Re: Proposed approaches to supporting HTTP remotes in "git archive"

2018-07-29 Thread René Scharfe
Am 28.07.2018 um 00:32 schrieb Junio C Hamano:
> Josh Steadmon  writes:
> 
>> # Supporting HTTP remotes in "git archive"
>>
>> We would like to allow remote archiving from HTTP servers. There are a
>> few possible implementations to be discussed:
>>
>> ## Shallow clone to temporary repo
>>
>> This approach builds on existing endpoints. Clients will connect to the
>> remote server's git-upload-pack service and fetch a shallow clone of the
>> requested commit into a temporary local repo. The write_archive()
>> function is then called on the local clone to write out the requested
>> archive.

A prototype would require just a few lines of shell script, I guess..
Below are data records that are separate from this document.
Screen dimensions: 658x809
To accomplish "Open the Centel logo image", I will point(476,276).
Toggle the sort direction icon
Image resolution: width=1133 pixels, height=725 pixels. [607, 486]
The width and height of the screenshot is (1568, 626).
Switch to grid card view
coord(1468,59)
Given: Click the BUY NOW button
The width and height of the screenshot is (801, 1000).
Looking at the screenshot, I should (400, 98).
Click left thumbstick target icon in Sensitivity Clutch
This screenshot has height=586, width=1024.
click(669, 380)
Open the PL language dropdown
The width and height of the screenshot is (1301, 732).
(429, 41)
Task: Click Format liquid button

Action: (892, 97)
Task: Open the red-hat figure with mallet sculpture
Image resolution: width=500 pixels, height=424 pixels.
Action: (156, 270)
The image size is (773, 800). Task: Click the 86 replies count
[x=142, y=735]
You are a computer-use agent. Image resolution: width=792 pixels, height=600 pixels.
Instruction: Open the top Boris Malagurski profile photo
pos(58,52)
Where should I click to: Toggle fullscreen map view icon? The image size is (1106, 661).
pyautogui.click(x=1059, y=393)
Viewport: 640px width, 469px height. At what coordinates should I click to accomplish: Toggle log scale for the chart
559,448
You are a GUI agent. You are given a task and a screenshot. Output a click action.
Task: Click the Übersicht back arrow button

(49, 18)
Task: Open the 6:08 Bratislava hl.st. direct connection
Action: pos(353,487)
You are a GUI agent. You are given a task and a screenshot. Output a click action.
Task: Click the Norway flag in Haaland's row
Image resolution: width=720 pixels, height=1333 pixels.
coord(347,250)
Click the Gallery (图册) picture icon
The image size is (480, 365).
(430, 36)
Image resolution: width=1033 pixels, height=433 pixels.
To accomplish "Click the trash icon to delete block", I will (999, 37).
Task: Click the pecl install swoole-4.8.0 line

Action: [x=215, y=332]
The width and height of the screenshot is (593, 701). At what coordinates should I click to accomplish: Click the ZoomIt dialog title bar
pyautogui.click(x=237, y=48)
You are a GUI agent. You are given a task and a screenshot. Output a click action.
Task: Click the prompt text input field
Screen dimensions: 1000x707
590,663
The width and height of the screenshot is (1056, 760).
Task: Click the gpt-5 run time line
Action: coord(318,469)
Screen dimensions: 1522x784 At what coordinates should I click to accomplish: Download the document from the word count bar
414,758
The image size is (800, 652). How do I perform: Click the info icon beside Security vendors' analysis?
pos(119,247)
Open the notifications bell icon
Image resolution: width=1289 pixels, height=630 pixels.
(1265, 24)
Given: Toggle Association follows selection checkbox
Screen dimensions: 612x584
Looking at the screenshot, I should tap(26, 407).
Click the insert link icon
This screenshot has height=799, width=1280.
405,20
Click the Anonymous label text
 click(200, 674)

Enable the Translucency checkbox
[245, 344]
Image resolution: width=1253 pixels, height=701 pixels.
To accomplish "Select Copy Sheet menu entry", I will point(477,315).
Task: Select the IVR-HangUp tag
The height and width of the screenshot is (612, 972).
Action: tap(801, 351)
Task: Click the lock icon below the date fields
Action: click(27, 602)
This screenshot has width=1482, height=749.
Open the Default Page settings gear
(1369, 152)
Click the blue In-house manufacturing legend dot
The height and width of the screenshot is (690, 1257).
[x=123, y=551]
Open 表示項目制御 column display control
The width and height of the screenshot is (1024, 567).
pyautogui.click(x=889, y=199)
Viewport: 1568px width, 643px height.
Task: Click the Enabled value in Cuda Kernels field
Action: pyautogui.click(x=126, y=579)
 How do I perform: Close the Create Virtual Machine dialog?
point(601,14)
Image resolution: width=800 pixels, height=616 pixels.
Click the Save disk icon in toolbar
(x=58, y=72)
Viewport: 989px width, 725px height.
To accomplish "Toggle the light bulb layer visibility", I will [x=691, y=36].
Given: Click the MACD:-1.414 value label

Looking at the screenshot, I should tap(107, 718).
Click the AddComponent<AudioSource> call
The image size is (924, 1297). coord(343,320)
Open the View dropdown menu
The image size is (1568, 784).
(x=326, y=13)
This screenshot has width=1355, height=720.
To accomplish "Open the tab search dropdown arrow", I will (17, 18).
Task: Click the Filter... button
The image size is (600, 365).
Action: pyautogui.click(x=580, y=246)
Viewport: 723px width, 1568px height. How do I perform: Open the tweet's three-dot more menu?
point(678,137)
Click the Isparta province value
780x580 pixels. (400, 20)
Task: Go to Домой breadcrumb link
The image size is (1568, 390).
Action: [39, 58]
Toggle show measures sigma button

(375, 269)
A downside that was only stated implicitly: This method needs temporary
disk space for the clone, while the existing archive modes only ever
write out the resulting file.  I guess the required space is in the same
order as the compressed archive.  This shouldn't be a problem if we
assume the user would eventually want to extract its contents, right?

>> ## Summary
>>
>> Personally, I lean towards the first approach. It could give us an
>> opportunity to remove server-side complexity; there is no reason that
>> the shallow-clone approach must be restricted to the HTTP transport, and
>> we could re-implement other transports using this method.  Additionally,
>> it would allow clients to pull archives from remotes that would not
>> otherwise support it.
> 
> I consider the first one (i.e. make a shallow clone and tar it up
> locally) a hack that does *not* belong to "git archive --remote"
> command, especially when it is only done to "http remotes".  The
> only reason HTTP remotes are special is because there is no ready
> "http-backend" equivalent that passes the "git archive" traffic over
> smart-http transport, unlike the one that exists for "git
> upload-pack".
> 
> It however still _is_ attractive to drive such a hack from "git
> archive" at the UI level, as the end users do not care how ugly the
> hack is ;-)  As you mentioned, the approach would work for any
> transport that allows one-commit shallow clone, so it might become
> more palatable if it is designed as a different _mode_ of operation
> of "git archive" that is orthogonal to the underlying transport,
> i.e.
> 
>$ git archive --remote= --shallow-clone-then-local-archive-hack 
> master
> 
> or
> 
>$ git config archive..useShallowCloneThenLocalArchiveHack true
>$ git archive --remote= master

Archive-via-clone would also work with full clones (if shallow ones are
not available), but that would be wasteful and a bit cruel, of course.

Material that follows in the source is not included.